-- begin --

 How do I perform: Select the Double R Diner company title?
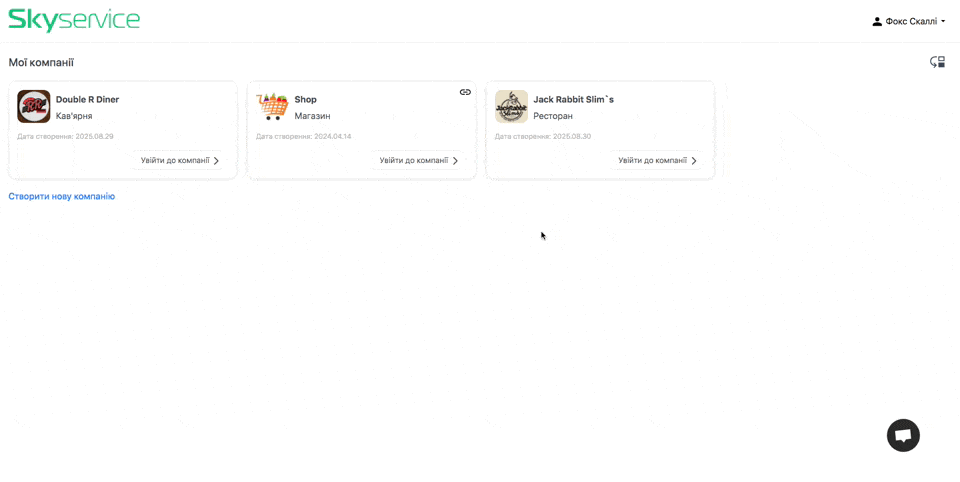88,99
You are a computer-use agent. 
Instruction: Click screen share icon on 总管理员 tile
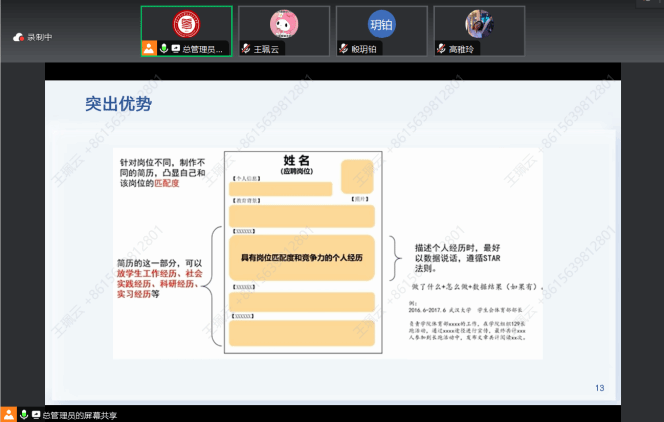coord(176,48)
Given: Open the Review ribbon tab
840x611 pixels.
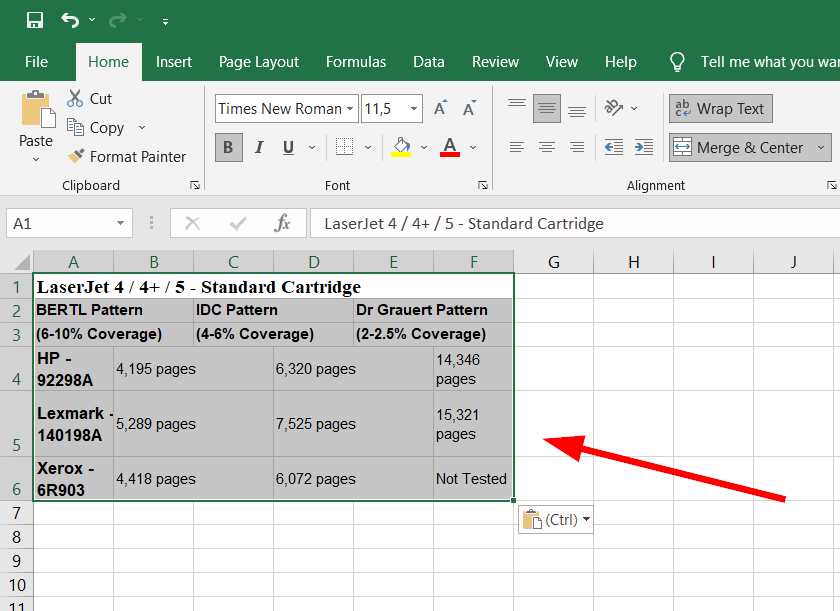Looking at the screenshot, I should [495, 62].
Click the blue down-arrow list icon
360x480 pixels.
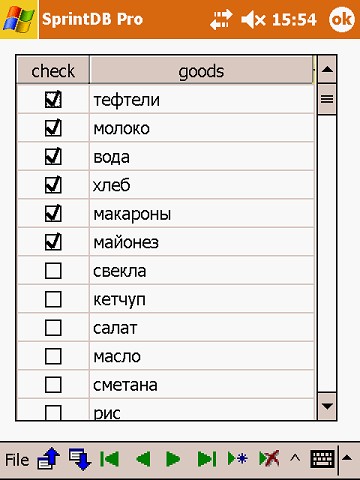coord(80,459)
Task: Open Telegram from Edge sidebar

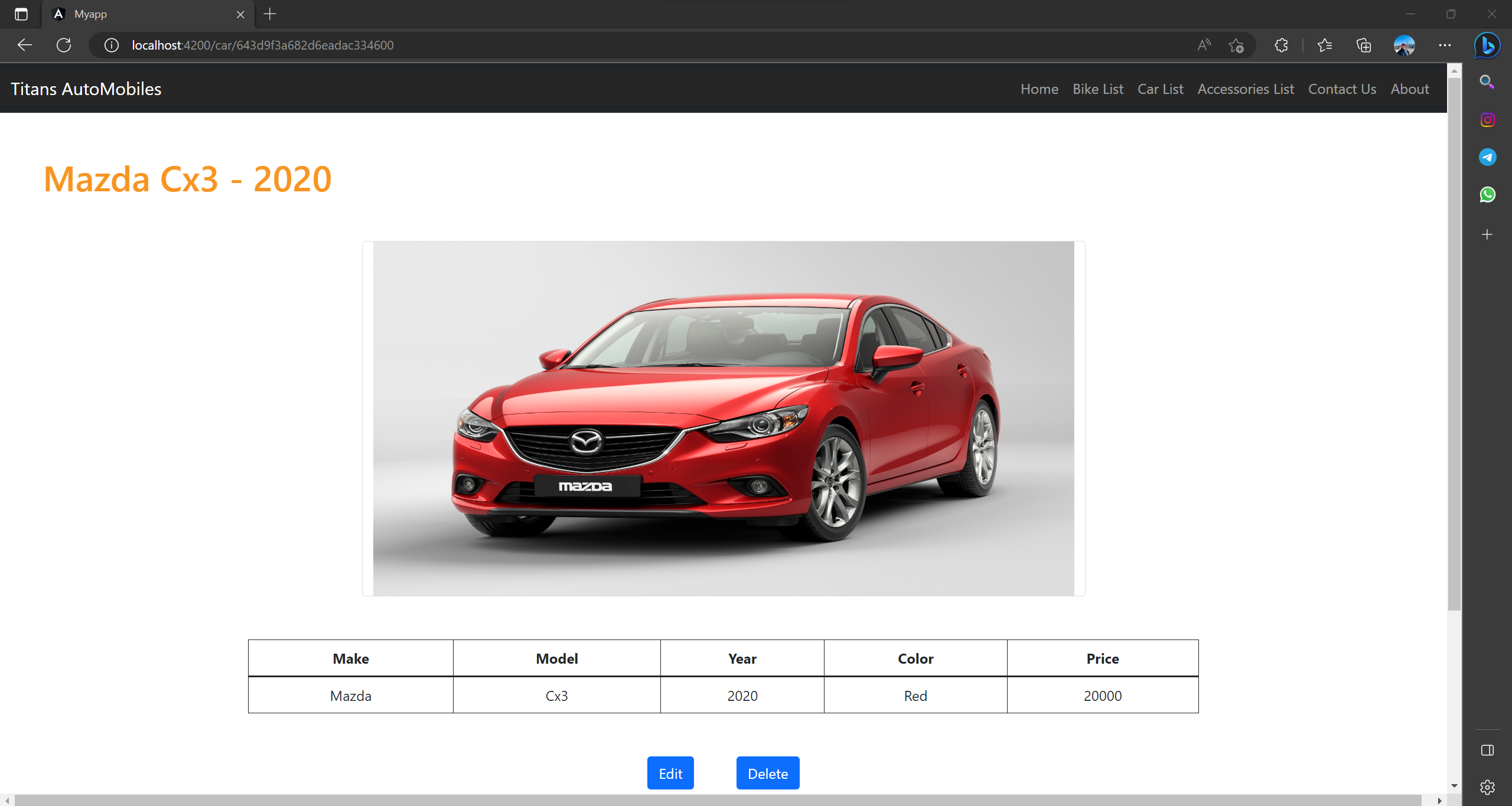Action: [x=1487, y=157]
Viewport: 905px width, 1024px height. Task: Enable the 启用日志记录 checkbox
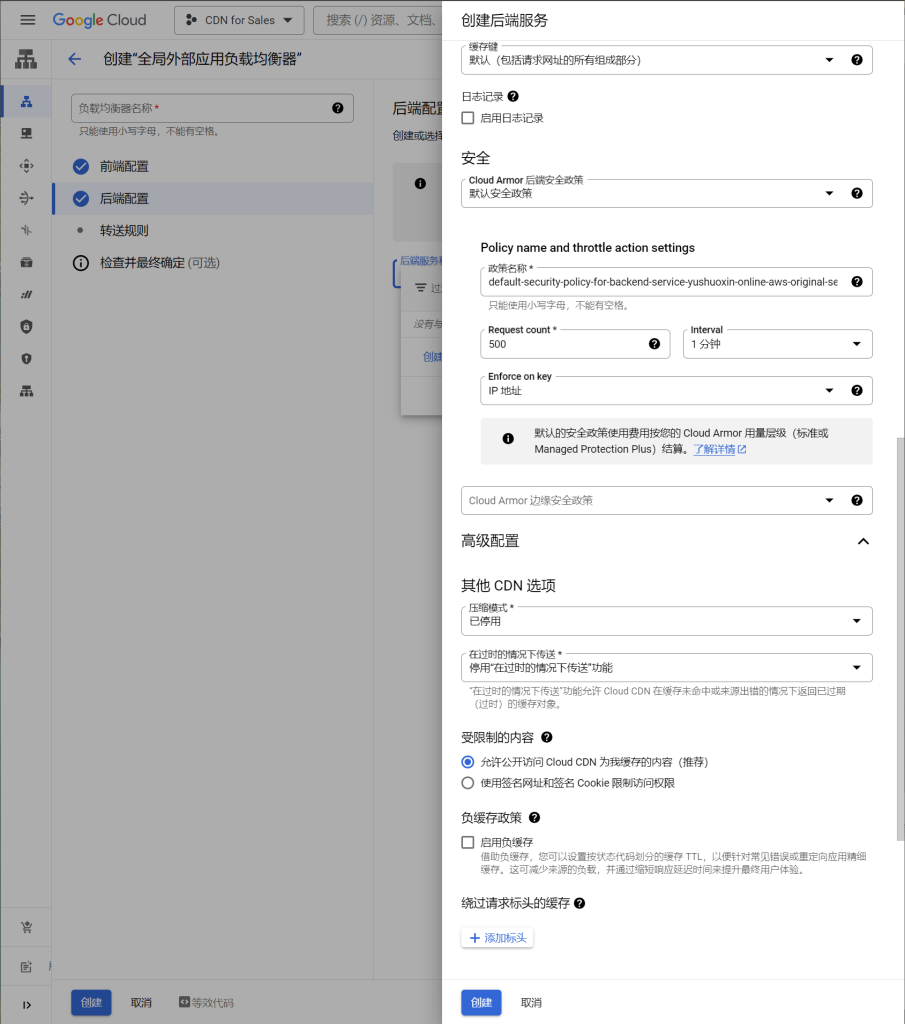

-- end --

*The problem*. Recast the rows as a numbered list, starting from the first line and stopping after the line that contains "Action: [x=1487, y=157]". Skip blank lines and leave the pictures out.

*Result*.
1.  How do I perform: Select the Double R Diner company title?
2. 88,99
3. You are a computer-use agent. 
4. Instruction: Click screen share icon on 总管理员 tile
5. coord(176,48)
6. Given: Open the Review ribbon tab
7. 840x611 pixels.
8. Looking at the screenshot, I should [495, 62].
9. Click the blue down-arrow list icon
10. 360x480 pixels.
11. coord(80,459)
12. Task: Open Telegram from Edge sidebar
13. Action: [x=1487, y=157]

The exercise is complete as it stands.